Aquí estamos de paso

Su desgaste es la huella

Ábalos ofreció esa impresión de desgaste físico que descubre un alma torturada.

Las crisis personales adelgazan. Cualquiera que haya pasado por una, y no conozco a nadie libre de tragos amargos, sabe que la ansiedad y el miedo en dosis adecuadas encogen el estómago tanto como el ánimo, y entre el menos comer y el más pensar, se ve uno o una frente al espejo con las facciones más afiladas y la mirada algo menos lustrosa. La semana pasada veíamos a Pedro Sánchez exhibir una tristeza gestual y sonora que revelaba claramente el ánimo caído y temeroso de alguien que, como dijo Rufián después de su encuentro, está «tocado». Ayer le correspondió a Ábalos paseíllo en la entrada y salida del Tribunal Supremo, y ofreció también esa impresión de desgaste físico que descubre un alma torturada. Mucho más delgado, desaparecida ya la clásica orondez de su rostro satisfecho, a duras penas podía ocultar ese signo de decadencia no aceptada que supone el desajuste del cuello de la camisa.
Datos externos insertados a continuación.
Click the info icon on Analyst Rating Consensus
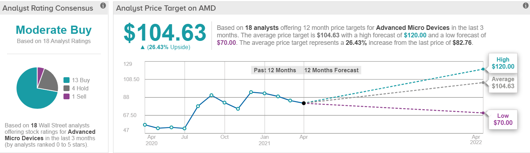[103, 6]
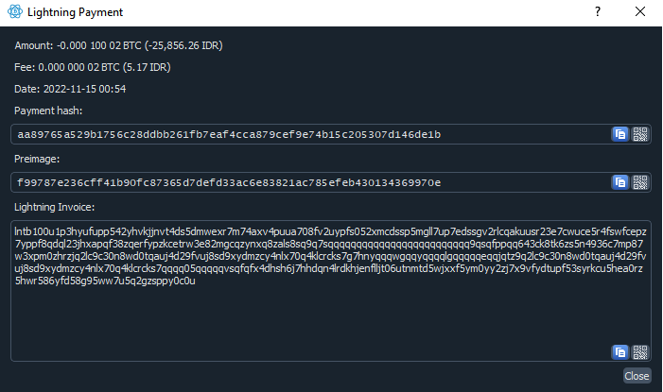Click inside the preimage field

click(x=311, y=182)
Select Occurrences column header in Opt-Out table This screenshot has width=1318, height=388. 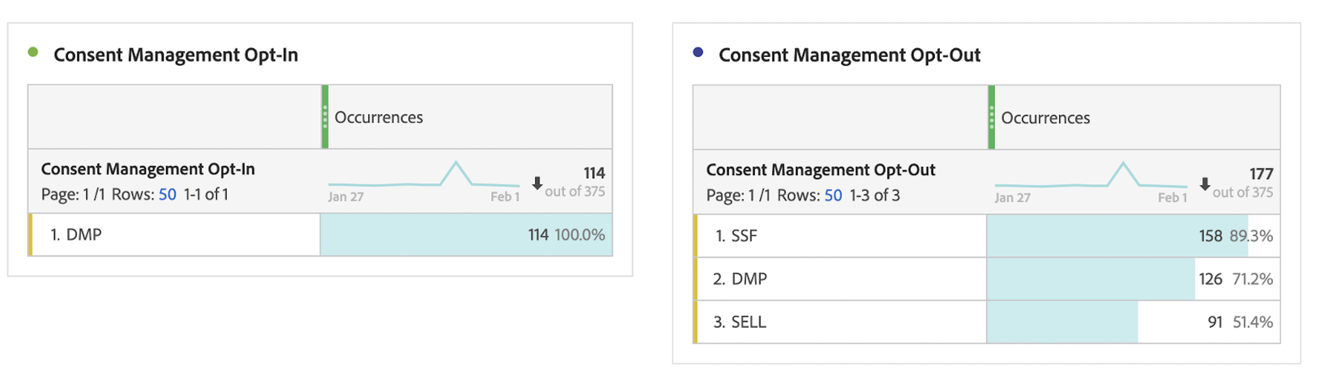point(1045,118)
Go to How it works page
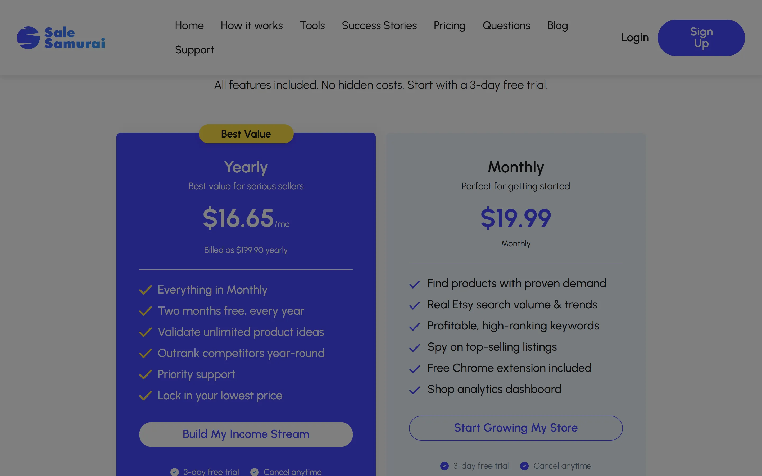 [x=252, y=26]
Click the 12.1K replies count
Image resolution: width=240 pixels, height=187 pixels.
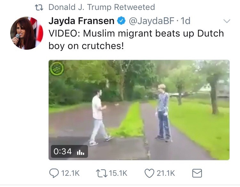coord(70,173)
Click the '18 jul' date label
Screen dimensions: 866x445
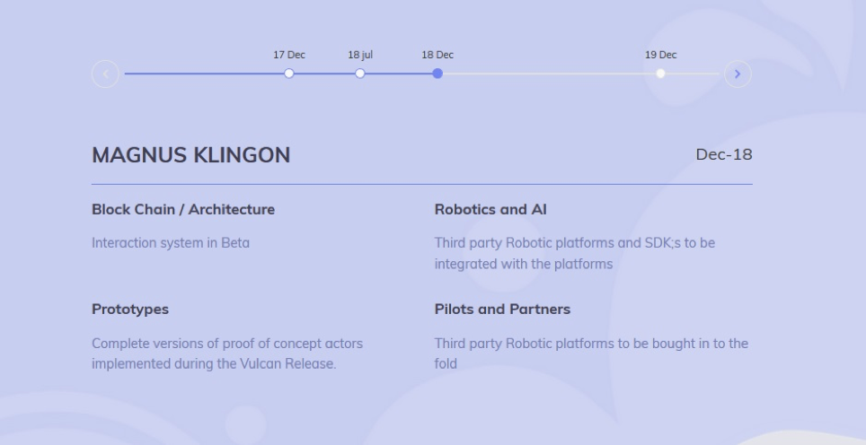pos(360,55)
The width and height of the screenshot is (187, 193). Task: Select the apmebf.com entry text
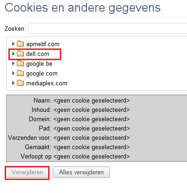tap(43, 44)
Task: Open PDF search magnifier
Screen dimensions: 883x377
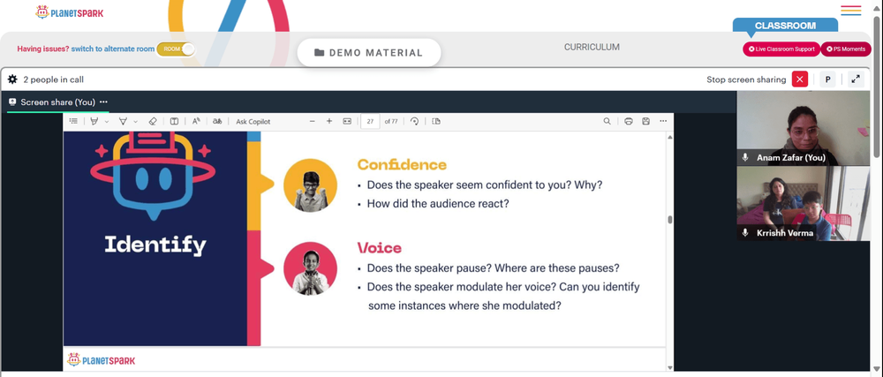Action: 608,121
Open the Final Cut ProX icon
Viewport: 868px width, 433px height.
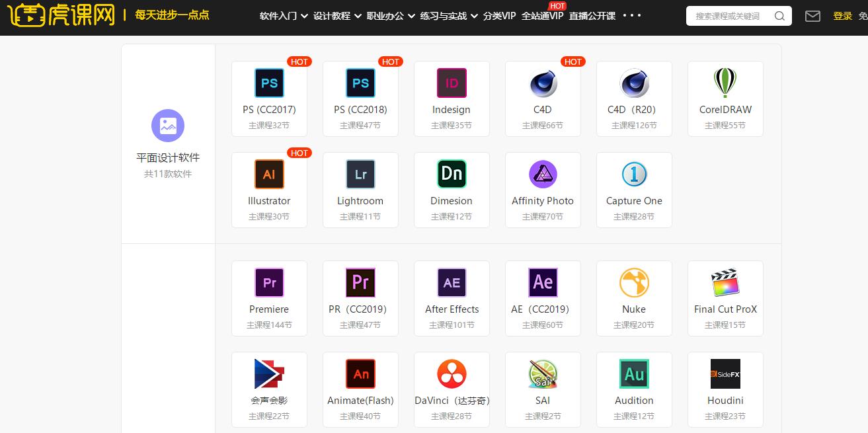point(725,282)
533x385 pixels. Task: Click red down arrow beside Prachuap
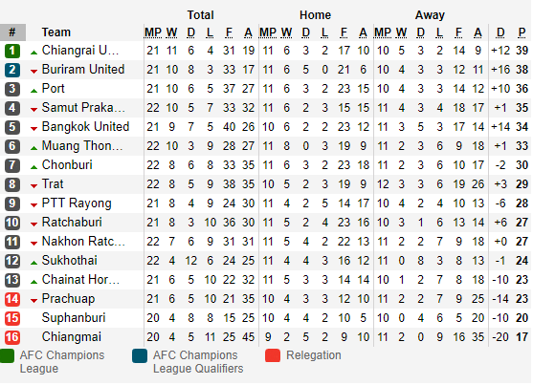point(33,301)
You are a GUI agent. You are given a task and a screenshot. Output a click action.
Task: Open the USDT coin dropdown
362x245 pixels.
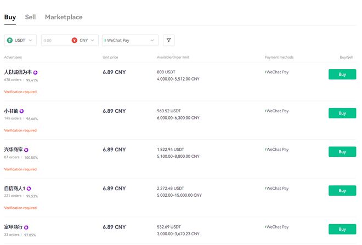(21, 40)
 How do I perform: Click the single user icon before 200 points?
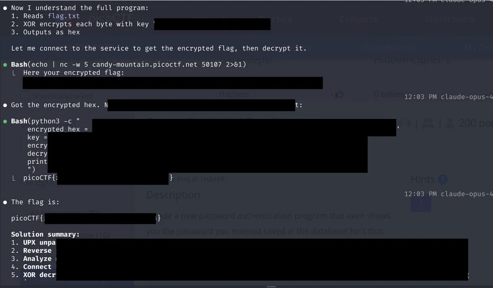click(450, 124)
Cuando llevas corbata y entre la camisa y el cuello cabe un dedo, o es que encorbatarse no es lo tuyo o es que estás perdiendo peso y además te dejas llevar por el desánimo, sobre todo si eres alguien que se mire mucho al espejo. Descuido estético y descuido emocional se alimentan casi siempre.

A cualquiera le pasaría. No me gustaría estar en el pellejo de alguien que cada mañana se asoma a los periódicos o a los informes confidenciales temiendo el mordisco o el puyazo de una confesión, una frase o una revelación. Sobre todo si la fuente son escuchas o grabaciones de amigos y tienes la certeza de que durante alguno de los diálogos con ellos has dicho algo inapropiado o dejado caer secretos. Es cierto que nadie resiste la grabación de una conversación privada. Yo el primero. Y supongo que usted, lector o lectora, tampoco. Una constatación que imprime una necesaria benevolencia ante esa pública exhibición de conversaciones. Con una excepción: que la materia del palique sea cuestión relativa a los dineros públicos y el uso aprovechado de una posición de poder. Que revelen corrupción, para ser decididamente exactos. En ese caso no solo no tiene cabida comprensión o tolerancia alguna, sino, al contrario, exigir con todo el vigor posible que los comportamientos revelados reciban la reprensión y el castigo que merecen los corruptos. Y sus alrededores, por muy altos o respetables que éstos sean.

No hace falta escribir sobre esto para que sea ley de vida. Es impresión extendida y realidad aceptada que si te han grabado y se difunde tu voz y se diseminan tus palabras tienes muy difícil escapar de lo que éstas revelan. En cualquier sentido. Más aún si lo que escuchamos es delictivo, sucio o cutre. E, insisto, procede de un poder cuyos manejos quedan al descubierto.

No digo yo que las delgadeces revelen culpabilidades. El miedo, que tan libremente se pasea entre nosotros, no atenaza solo a quienes han hecho algo sino también a los que temen ser injustamente acusados o condenados. Pero las que exhiben los protagonistas de este «reallity», con la excepción de Koldo, que parece de intocable complexión, y a la espera de que empiece a enflaquecer el señor Cerdán, se me antojan pista a seguir para permanecer cada vez más atentos a la pantalla porque hay partido, se jugó fuerte y quedan aún por revelar secretos graves y ásperos que los protagonistas conocen y temen. Su desgaste es la huella.